Васька кивнул головой и подмигнул одобрительно. Миша молча вытащил из-под подушки грязную карамельку и, немного стыдясь своей доброты, протянул её новому товарищу.
Алёшка в то же утро узнал, что оба мальчика состоят в музыкантской команде. Вася уже прилично играл на альте, уже знал и нёс службу сигнала; у Мишки из музыки пока ещё ничего не выходило. Он брался то за альт, то за дискант, то за контрабас, но тоже числился в музыкантской команде… Невнятная тревога ещё больше одолела Алёшку, как только он узнал это.
— Меня, что ж, тоже в музыканты зачислят? — спросил он у Васьки на третий день к вечеру.
— А что ж, плохо, что ли, — ответил Вася. — Ты играть быстро научишься, грудная клетка у тебя широкая, я уж вижу… У нас у троих она ничего. Да разовьётся ещё — только труби…
А Мишка при этих словах выпятил вместо груди живот и самодовольно огляделся по сторонам.
«Я лётчиком быть хотел… Самолётом управлять», — хотел ответить Алёшка, но промолчал и только растерянно, с отчаянием взглянул на ребят, как глядел несколько дней назад на уходящий поезд.
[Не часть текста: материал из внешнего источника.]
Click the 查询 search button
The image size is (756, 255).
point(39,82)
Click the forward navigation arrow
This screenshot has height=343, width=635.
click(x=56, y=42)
Минута прошла в тревожном молчании…
— Нет, ты скажи — чем плохо музыкантом быть?! — воскликнул Вася. Чем плохо? Пока танкистом не стал, я обязательно музыкантом буду… Чем плохо-то? Он вскочил на стул, взмахнув руками, точно взлетел. — Кавалерия мчится на гадов, от лошадей пар, искры из-под копыт, а ты — впереди всех, на белом коне, трубишь, зовёшь в атаку, в атаку! В атаку!.. И все — за тобой! В атаку! В атаку!
Васька закинул голову и пропел боевой сигнал. Яркие, очень чёрные глаза его блестели на остреньком лице.
Потом он соскочил со стула и победно взглянул на товарищей.
— Я вот о чём думаю: как только война, я сразу туда. Трубачом! Сигналистом!.. А думаешь, когда наши победят, там музыки не потребуется? Тут её, брат, столько потребуется, что только успевай играй!
— Без перерыва на обед играть придётся, — убеждённо пробасил Миша.
И оба мальчика снова впились глазами в опечаленного, растерянного Алёшку, с тревогой ожидая от него важного ответа.
Алёшка встал, обдёрнул все складки взрослой гимнастёрки назад так, что стал похож на гуся, подтянул собравшиеся в гармошку просторные голенища. Новая решимость наполняла его; он чувствовал, что должен с чем-то расстаться, что-то должно надолго или навсегда отойти от сердца, и предчувствие этого прощания волновало Алёшу своей серьёзностью и значительностью.